Publication de la loi accompagnée de notes
Il est à peine besoin de dire que celui qui, au texte de la loi, propriété de tous, ajoute, pour le mieux faire comprendre, des notes, des instructions particulières, des formules, reste propriétaire de ce qui est son oeuvre. On rentre alors dans le cas, déjà examiné par nous, des annotations et commentaires.
Publication de la loi accompagnée de notes: jurisprudence
Il a été jugé en ce sens:
1° que l'éditeur qui, publiant une circulaire officielle [Instruction adressée par le Parquet aux juges de paix], la fait suivre de notes et formules spéciales, qu'il imprime au bas des pages, acquiert un droit de propriété qui lui permet d'interdire à autrui la reproduction des mêmes notes et formules [Paris, 9 novembre 1831, Foulan, Dalloz "propriété littéraire" No 94].

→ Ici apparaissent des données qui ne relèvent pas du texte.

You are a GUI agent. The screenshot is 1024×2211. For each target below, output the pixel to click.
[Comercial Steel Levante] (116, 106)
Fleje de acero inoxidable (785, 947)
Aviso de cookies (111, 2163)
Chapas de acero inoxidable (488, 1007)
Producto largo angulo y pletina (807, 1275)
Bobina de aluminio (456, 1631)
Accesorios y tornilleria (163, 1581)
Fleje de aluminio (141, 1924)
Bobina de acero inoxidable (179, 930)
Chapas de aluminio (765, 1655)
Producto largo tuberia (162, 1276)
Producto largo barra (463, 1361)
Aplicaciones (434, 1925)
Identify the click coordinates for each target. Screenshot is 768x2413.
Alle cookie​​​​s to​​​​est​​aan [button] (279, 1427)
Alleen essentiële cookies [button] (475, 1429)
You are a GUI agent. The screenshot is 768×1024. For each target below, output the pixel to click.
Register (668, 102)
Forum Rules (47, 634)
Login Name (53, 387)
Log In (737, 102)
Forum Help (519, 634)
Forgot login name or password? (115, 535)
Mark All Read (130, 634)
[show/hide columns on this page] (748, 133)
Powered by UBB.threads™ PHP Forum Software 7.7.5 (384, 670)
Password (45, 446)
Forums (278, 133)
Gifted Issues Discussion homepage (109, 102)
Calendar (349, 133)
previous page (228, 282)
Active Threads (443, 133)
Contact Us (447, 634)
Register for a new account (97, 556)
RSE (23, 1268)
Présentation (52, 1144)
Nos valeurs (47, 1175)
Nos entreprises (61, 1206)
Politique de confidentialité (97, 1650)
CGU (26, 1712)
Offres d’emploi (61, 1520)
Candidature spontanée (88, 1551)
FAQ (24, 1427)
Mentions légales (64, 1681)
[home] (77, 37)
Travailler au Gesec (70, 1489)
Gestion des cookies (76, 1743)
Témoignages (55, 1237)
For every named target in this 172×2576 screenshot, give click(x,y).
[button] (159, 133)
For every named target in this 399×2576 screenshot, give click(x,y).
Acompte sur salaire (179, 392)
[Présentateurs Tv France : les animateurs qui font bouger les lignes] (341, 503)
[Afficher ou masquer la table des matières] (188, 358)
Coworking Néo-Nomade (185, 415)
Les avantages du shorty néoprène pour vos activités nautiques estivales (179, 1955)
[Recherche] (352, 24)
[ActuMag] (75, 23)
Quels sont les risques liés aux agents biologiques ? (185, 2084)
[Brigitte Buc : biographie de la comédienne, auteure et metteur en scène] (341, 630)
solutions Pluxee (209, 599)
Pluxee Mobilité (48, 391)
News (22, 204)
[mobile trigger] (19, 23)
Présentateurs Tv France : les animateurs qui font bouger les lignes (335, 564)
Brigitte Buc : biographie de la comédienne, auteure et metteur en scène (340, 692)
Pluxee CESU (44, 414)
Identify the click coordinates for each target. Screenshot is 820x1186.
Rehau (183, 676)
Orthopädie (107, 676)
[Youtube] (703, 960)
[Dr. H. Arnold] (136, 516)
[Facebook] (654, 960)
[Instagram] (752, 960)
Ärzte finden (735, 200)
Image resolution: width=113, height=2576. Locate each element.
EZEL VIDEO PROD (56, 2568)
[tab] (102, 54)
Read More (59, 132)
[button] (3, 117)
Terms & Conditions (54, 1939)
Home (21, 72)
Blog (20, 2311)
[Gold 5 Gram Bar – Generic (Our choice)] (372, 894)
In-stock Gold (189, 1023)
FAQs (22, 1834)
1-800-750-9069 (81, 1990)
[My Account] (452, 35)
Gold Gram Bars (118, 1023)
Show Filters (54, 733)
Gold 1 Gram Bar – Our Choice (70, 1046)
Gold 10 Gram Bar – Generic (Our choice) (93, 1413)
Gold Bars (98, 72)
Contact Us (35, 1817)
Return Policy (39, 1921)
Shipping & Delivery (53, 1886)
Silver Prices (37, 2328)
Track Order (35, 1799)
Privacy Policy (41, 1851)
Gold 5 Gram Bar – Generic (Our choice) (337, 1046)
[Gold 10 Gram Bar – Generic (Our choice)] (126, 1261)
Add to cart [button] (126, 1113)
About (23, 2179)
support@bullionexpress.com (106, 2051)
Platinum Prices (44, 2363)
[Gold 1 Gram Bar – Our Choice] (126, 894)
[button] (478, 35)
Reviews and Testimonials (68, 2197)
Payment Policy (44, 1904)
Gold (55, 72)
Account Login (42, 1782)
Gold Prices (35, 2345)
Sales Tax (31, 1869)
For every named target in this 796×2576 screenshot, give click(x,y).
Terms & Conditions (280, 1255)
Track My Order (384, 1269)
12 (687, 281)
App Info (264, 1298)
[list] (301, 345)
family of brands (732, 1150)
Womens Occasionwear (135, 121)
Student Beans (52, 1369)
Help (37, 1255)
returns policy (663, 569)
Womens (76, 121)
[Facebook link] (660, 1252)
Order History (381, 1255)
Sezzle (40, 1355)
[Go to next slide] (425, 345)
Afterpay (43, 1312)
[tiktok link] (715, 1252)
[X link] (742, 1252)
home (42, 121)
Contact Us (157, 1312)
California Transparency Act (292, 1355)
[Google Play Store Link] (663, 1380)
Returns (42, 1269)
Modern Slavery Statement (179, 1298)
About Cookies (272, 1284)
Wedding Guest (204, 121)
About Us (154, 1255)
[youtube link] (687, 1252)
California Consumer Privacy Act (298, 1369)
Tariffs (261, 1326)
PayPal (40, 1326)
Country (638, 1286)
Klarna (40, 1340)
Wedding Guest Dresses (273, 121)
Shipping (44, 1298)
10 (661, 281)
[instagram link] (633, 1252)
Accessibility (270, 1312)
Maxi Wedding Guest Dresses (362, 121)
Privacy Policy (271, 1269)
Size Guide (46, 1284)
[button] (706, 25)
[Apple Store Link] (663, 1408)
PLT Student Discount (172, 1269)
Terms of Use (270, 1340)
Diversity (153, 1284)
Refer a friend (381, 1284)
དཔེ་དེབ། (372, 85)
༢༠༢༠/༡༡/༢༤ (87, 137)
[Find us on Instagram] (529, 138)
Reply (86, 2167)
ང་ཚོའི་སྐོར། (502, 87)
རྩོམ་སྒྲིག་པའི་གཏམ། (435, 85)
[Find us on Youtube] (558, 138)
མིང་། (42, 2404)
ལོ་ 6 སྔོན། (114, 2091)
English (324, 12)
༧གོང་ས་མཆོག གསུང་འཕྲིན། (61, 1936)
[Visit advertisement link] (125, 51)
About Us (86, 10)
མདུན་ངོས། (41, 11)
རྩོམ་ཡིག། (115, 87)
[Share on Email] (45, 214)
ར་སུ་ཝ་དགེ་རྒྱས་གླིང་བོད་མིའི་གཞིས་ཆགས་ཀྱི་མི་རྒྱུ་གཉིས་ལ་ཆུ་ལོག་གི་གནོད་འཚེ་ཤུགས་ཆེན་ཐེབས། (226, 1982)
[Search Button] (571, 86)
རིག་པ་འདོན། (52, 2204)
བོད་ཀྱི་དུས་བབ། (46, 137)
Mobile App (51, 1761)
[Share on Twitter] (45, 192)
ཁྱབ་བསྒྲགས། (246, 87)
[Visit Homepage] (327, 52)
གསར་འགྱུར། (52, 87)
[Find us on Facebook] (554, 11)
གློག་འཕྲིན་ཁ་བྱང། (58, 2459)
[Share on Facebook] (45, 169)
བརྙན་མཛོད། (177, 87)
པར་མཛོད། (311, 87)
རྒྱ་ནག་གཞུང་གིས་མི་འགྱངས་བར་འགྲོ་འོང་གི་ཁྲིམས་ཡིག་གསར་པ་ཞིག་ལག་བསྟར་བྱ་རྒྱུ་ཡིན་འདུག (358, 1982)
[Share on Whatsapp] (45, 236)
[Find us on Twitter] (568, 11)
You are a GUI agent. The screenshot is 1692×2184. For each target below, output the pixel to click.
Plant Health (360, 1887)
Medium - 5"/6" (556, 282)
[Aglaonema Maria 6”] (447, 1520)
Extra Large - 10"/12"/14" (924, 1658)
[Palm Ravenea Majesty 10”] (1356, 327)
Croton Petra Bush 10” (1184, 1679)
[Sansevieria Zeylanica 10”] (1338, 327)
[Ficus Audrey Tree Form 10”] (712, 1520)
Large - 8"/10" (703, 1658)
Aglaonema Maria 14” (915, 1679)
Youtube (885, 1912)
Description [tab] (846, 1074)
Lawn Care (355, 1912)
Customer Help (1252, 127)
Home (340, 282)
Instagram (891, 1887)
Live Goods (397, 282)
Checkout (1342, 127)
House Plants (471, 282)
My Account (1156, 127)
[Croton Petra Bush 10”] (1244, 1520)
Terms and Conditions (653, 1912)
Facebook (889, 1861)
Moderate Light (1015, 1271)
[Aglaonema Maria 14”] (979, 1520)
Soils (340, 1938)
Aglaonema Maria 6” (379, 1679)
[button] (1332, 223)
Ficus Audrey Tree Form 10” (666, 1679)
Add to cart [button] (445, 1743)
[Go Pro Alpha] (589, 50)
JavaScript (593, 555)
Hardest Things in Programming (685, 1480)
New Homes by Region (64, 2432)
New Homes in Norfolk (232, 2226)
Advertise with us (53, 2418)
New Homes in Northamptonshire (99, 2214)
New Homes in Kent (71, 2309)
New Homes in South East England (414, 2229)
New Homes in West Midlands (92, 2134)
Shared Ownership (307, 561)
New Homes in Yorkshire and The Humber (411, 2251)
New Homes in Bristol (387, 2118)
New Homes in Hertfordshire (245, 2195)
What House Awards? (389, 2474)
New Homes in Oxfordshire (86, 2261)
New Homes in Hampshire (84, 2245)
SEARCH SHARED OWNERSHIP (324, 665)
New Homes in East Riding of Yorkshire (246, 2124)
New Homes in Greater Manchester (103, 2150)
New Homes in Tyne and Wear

2° que, s'il est de principe incontestable que les lois, ordonnances, règlements, arrêtés, circulaires ministérielles, et même les correspondances administratives tombent dans le domaine public et peuvent, à ce titre, être publiés par tous, il n'est pas moins incontestable que celui qui, avec des documents du domaine public, fait une compilation, se crée un privilège, si toutefois cette compilation a exigé dans son exécution le discernement du goût, le choix de la science et le travail de l'esprit: il en est surtout ainsi lorsque la compilation (dans l'espèce, un tarif de douanes) a été précédée d'instruction préliminaires, et accompagnée de notes nombreuses [Rouen, 25 octobre 1842, Didot, Dalloz "propriété littéraire" No 88].